De omzetcijfers van Nestlé, Unilever en PepsiCo pieken, ondanks de hoge inflatie en toegenomen kosten. Door de hogere kosten door te rekenen, kunnen de voedingsreuzen hun winst veiligstellen.

Supermarkten en voedingsbedrijven zijn in een strijd verwikkeld om zo weinig mogelijk opgezadeld te worden met de stijgende energiekosten en hoge inflatie. Voorlopig komen verschillende grote voedingsbedrijven daar goed uit: hun omzet gaat de hoogte in en hun winstmarge blijft intact. Nestlé verhoogde de prijzen met 7,5% om de hogere kosten op te vangen, zonder dat het weegt op de omzet. Integendeel: het bedrijf zet de sterkste groei sinds 2008 neer: +9,2%. De omzet bedroeg omgerekend bijna 70,5 miljard euro. De groei komt vooral door de prijsverhoging, al is er ook een onderliggende organische groei van 1%. Ondanks de hoge inflatie blijven consumenten dus nog altijd kiezen voor bekende merken.

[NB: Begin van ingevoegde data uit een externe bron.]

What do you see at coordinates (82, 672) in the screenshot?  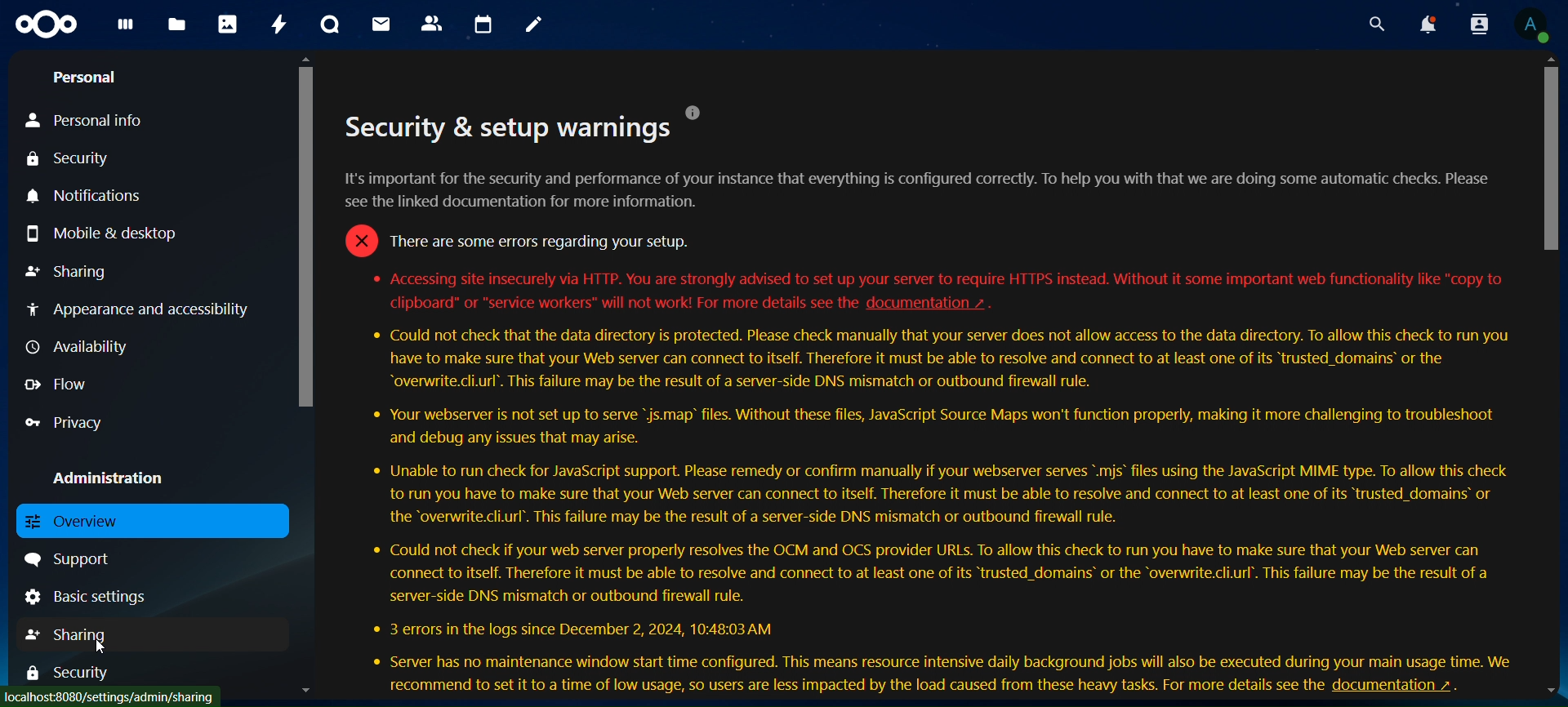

Ook PepsiCo doet het goed. Al voor de tweede keer dit jaar verhoogt de chips- en drankfabrikant de winstvooruitzichten. De volumes dalen met 1%, maar dat wordt ruimschoots gecompenseerd door de prijsverhogingen die het doorvoerde, waardoor de omzet met 9% stijgt. Het nettoresultaat bedroeg 2,7 miljard dollar, iets meer dan de nettowinst van 2,22 miljard dollar een jaar geleden. Eerder legde ook Unilever uitstekende resultaten voor de eerste jaarhelft voor, met weliswaar een daling in het volume, maar een grotere omzet (+8,1%) die te danken was aan prijsstijgingen van om en bij 10%. De sterkste merken van de groep groeiden met 9,4%. Het is wel nog wachten op de nieuwe kwartaalcijfers van Unilever, die volgende week donderdag bekend gemaakt worden.